Neither the BBC or ESPN list the men’s or women’s wheelchair doubles on their broadcast schedules. At best, a few minutes of each match may end up in their end-of-the-day summaries.
Wheelchair tennis events take place all throughout the year and across the globe, yet little to no coverage is provided. Even at one of the biggest events on the tennis calendar, it hardly gets a look-in.
Over the past four years of wheelchair tennis being included in The Championships, I’d heard it rarely mentioned. Why is this?
If it is because there is not sufficient interest in the event, then surely the oldest and arguably most coveted Tennis Championship in the world could help generate a little more fanfare. Maybe more time and coverage should be devoted to wheelchair tennis at The Championships in order to help give the sport some exposure.
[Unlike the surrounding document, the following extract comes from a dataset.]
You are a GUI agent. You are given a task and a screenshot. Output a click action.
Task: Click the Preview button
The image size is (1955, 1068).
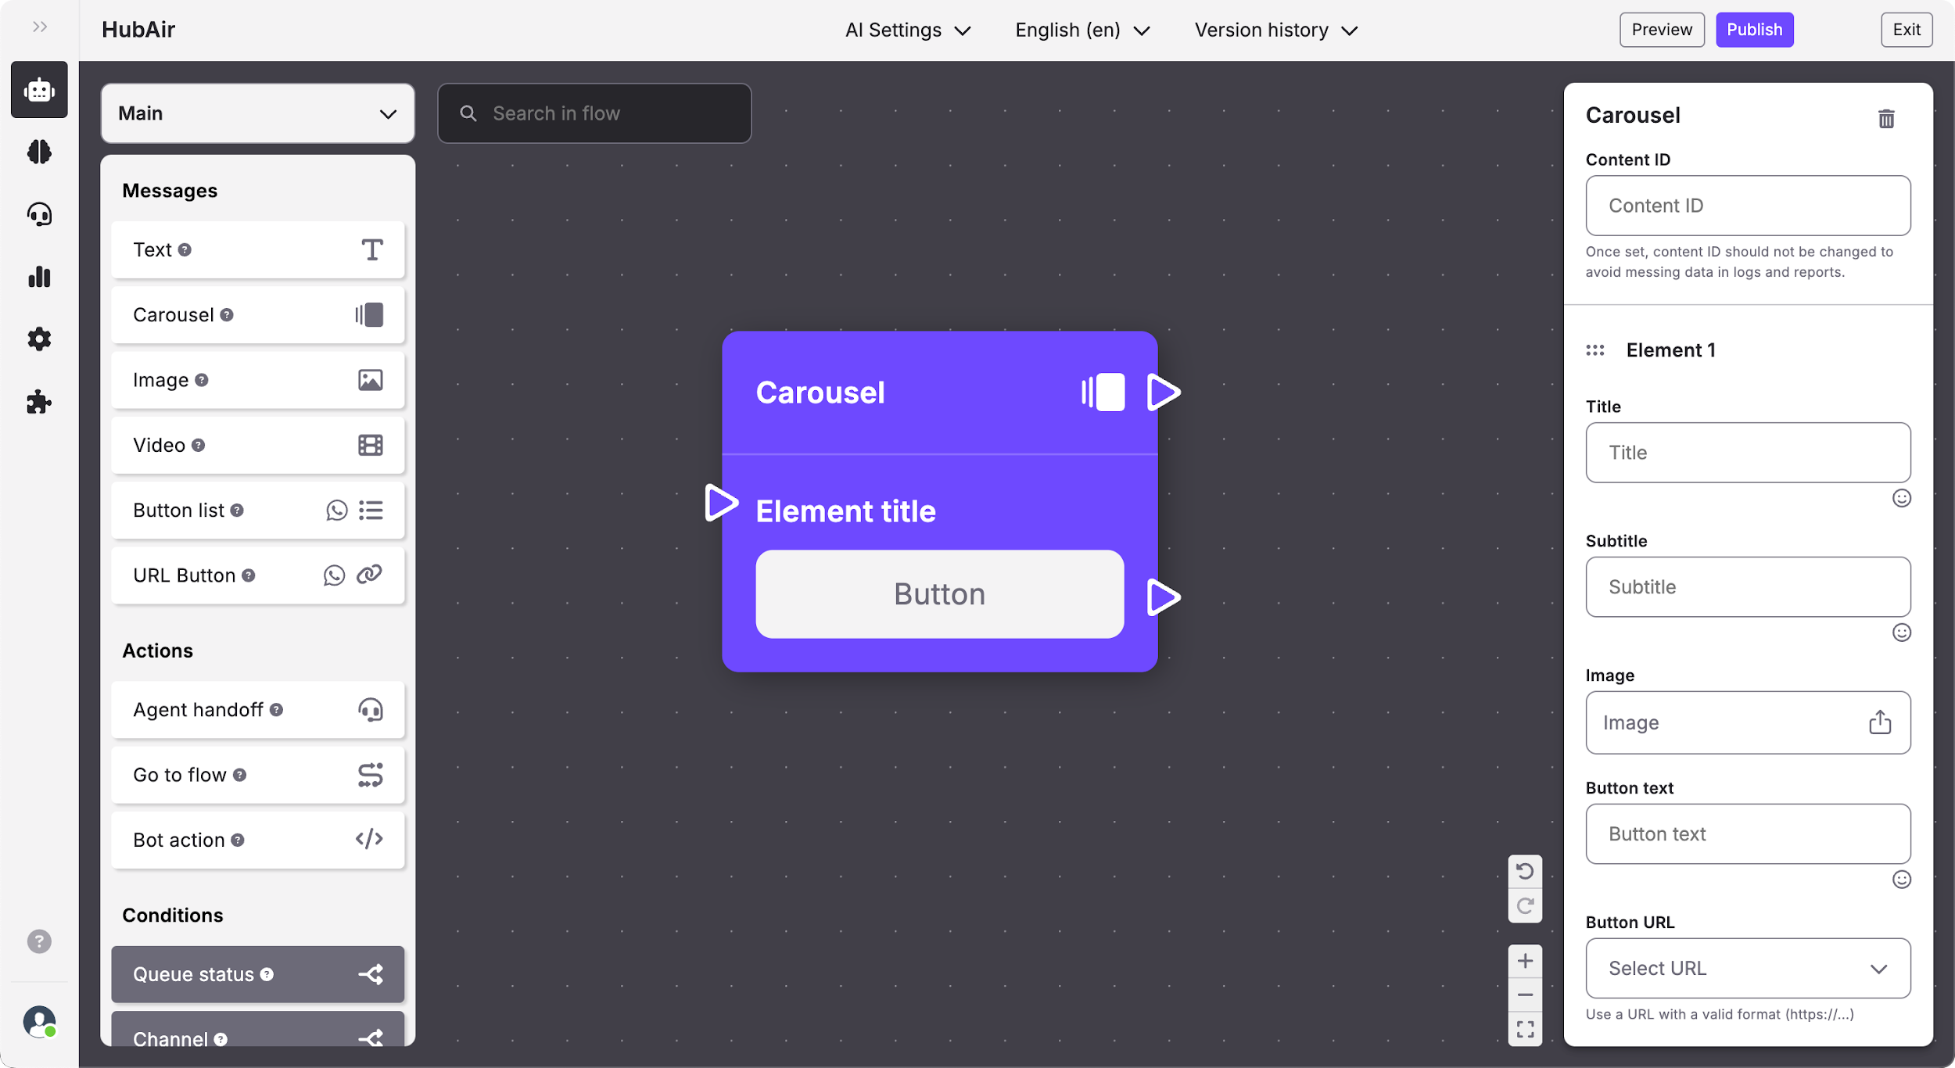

After all, wheelchair players train just as hard as any other.
Giving attention due to some misguided sympathy for players who have to deal with an adversity is not what is needed.
Instead, maybe they should just get a little recognition for being gifted players in their own right.
Regardless, every year that wheelchair tennis is featured at Wimbledon is a move in the right direction. It just remains to be seen how long it will take to truly close the distance between the able-bodied champions like Federer and their disabled counterparts like Jeremiasz.